* [What is needed]
Starting at the line with "Task: Click the F4Pan heading in the card" and stopping at the final line, retype the data below exactly; do not carry over any pictures.

[Recorded data]
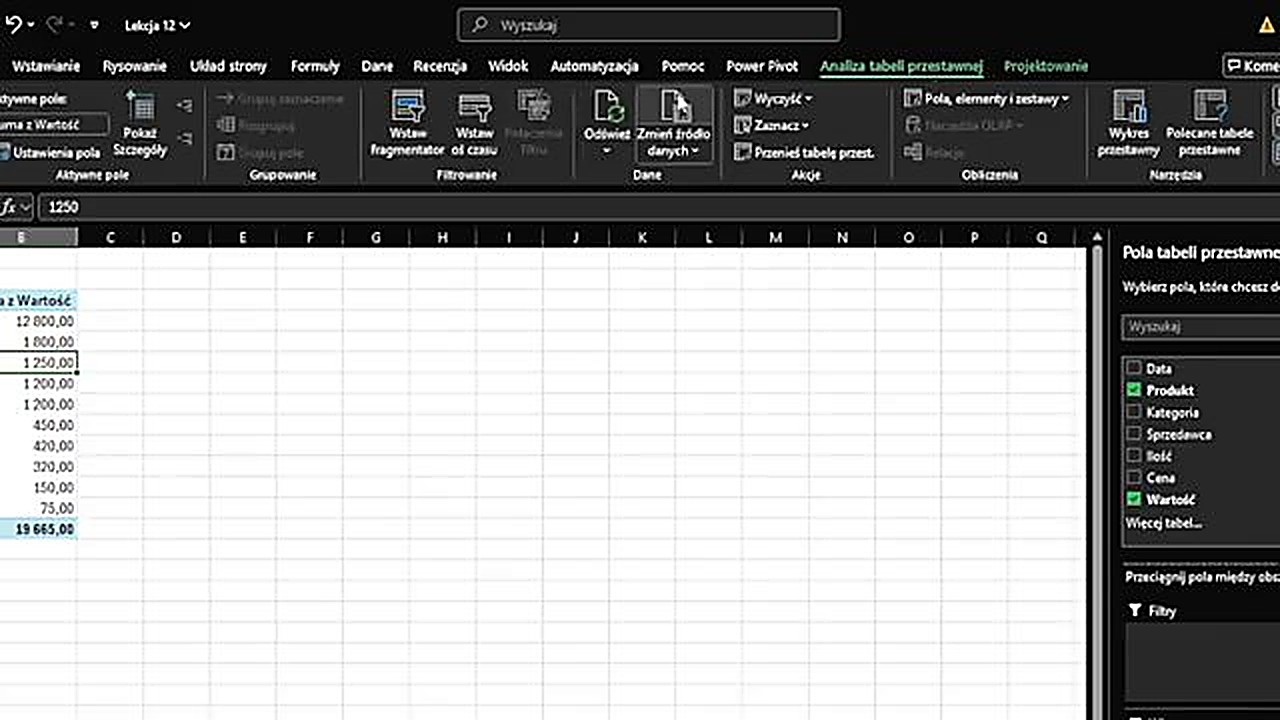Open Pola, elementy i zestawy dropdown
The height and width of the screenshot is (720, 1280).
click(x=986, y=99)
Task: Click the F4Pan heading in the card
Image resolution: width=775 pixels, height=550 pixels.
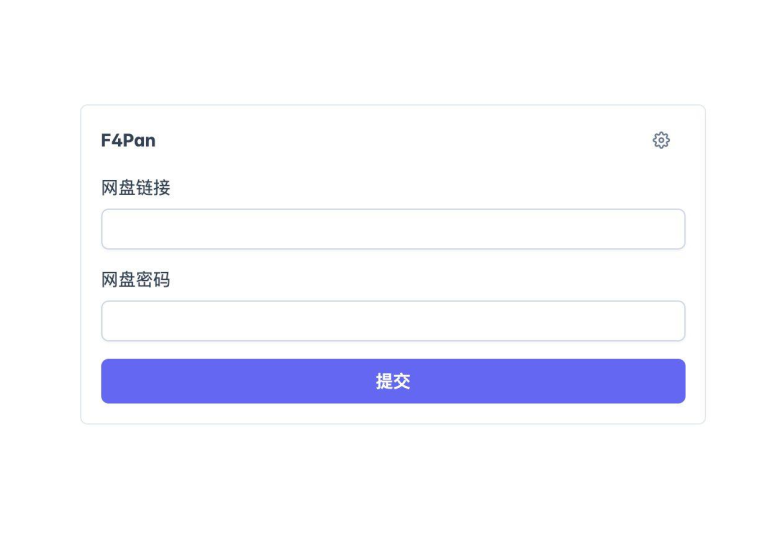Action: tap(128, 140)
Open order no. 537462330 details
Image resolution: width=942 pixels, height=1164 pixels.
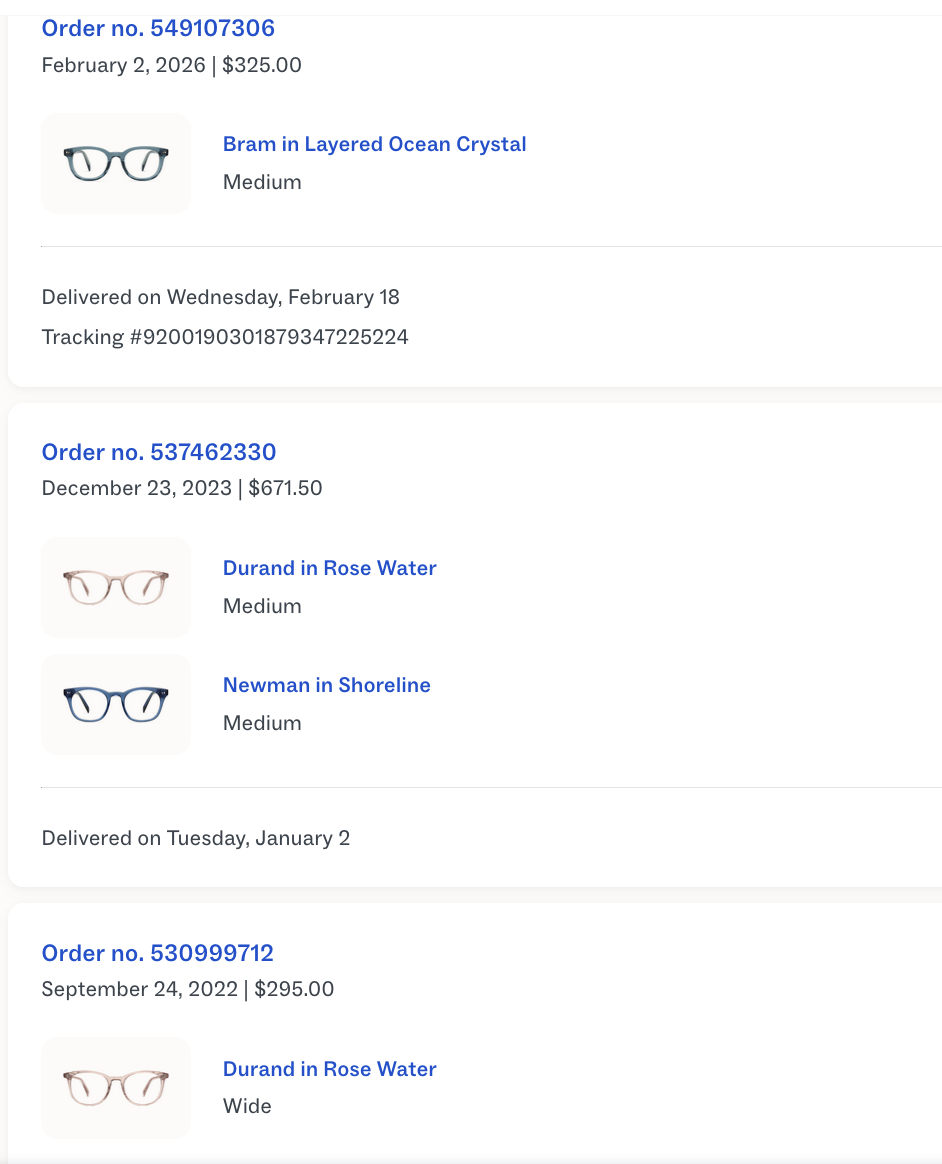pyautogui.click(x=158, y=452)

* [Result of this task]
Task: Click the F4Pan heading in the card
Image resolution: width=775 pixels, height=550 pixels.
Action: tap(128, 140)
Open order no. 537462330 details
Image resolution: width=942 pixels, height=1164 pixels.
pyautogui.click(x=158, y=452)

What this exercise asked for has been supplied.